Santorum offers The Passion of the Christ as an example of a well-made movie that was also Christian. Other movies he cites as models of what he hopes to produce at EchoLight are Ben-Hur and The Song of Bernadette. “You used to have all sorts of movies that were very authentic in their Christian message, and it was mainstream Hollywood that made them,” Santorum remarks. “That has disappeared in the last 40 or 50 years.”
Coming soon from Santorum Studios:
The Song of K-Lo. In the 1990s, when all the other children in her small town of Chelsea, N.Y. are doing ecstasy and having sex, Kathryn Jean stays in her room studying the Holy Bible and Commentary. One day she is visited there by a beautiful lady who glides around the room and tells her to write conservative essays. All the children and even the adults all laugh at her, but Kathryn Jean sticks steadfastly to her task and eventually ascends into an editorial job at National Review. In a touching coda, it is revealed that the beautiful lady was actually Rollerena.
God's Florist. In a dystopian future, America has gone totally gay; straight couples who dare walk hand-in-hand endure vile taunts by bitchy homosexuals, and come home to find their homes redecorated; by government decree, all children must spend their 16th summer in The Castro; Hooters has been replaced by a new chain called The Meat Rack. The only citizen who will stand up to the pink tide is a brave florist who refuses to provide services to same-sex weddings. His righteous example sparks a revolution, and the gays, encouraged by savage beatings, flee the country, freeing men to triumphantly pat each other's asses without feeling self-conscious about it, and women to procreate and do laundry. Screenplay by Elizabeth Scalia.
The Palin of the Christ. Guilty only of patriotism, Sarah Palin is dragged from the Republican National Convention to the court of the liberal media. When asked, "What is truth?" she replies, "Well if you don't know I sure as heck ain't gonna tell ya, Four Eyes." Palin is made to run a gauntlet of Fox News programs and personal appearances until finally she perishes on Facebook. But political death is not the end, and Palin rises again at CPAC, where she is hailed as a goddess by an army of radio hosts who preach her Gospel to the world. "Well," says the risen Palin, "it just shows to go ya."

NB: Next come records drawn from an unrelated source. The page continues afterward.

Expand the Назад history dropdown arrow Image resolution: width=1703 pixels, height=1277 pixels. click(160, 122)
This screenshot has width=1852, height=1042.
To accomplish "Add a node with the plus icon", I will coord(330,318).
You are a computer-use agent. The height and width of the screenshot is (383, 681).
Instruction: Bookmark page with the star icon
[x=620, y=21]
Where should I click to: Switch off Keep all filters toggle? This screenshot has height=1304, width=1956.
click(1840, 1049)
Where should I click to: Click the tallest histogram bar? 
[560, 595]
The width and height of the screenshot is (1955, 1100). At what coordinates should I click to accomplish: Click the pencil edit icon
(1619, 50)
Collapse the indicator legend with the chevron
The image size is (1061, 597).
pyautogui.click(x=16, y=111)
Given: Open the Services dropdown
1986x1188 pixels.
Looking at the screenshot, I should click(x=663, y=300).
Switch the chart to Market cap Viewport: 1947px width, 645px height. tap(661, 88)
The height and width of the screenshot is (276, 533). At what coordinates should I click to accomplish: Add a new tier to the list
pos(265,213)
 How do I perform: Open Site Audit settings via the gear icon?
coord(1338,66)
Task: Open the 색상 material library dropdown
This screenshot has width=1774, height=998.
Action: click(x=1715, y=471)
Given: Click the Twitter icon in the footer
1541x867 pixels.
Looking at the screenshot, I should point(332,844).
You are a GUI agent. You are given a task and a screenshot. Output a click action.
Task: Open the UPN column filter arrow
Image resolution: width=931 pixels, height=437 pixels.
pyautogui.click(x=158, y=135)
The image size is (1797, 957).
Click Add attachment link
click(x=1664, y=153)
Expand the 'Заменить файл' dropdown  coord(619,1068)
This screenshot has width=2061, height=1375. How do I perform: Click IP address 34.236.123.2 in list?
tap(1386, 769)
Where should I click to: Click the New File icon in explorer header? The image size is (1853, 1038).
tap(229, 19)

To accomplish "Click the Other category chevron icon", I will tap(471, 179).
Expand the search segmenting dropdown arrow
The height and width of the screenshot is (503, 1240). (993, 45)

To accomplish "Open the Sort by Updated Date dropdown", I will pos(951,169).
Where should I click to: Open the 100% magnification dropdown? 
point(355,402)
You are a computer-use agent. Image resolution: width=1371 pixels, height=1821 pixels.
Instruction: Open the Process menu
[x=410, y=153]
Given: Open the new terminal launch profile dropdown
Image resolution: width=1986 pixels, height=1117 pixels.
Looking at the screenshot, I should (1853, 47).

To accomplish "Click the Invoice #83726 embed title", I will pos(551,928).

UPDATE. Oh my, commenters have outdone themselves with their own Santorum Studios movie pitches. There's Jeffrey_Kramer's Chuck Norris Facts: The Movie! ("So Chuck tips his cowboy hat, leaves, and fucks a sheep so hard he sets it on fire"); DocAmazing's Dennis Praeger Superstar ("about a Jewish kid who becomes popular by Speaking Truth to Power and is eventually betrayed by a ghostwriter who insists on his speaking in full sentences"); Diddler on the Roof ("A big song number is 'Sedition!'") from tigrismus; zencomix's Santorum and Delilah ("Eventually Santorum tells Delilah that he will lose his strength with the loss of his sweater vests"); and JayB's Black like My Friend the Black, "based on a true story Megan McArdle heard from a black person on a bus." But really, they're all winners.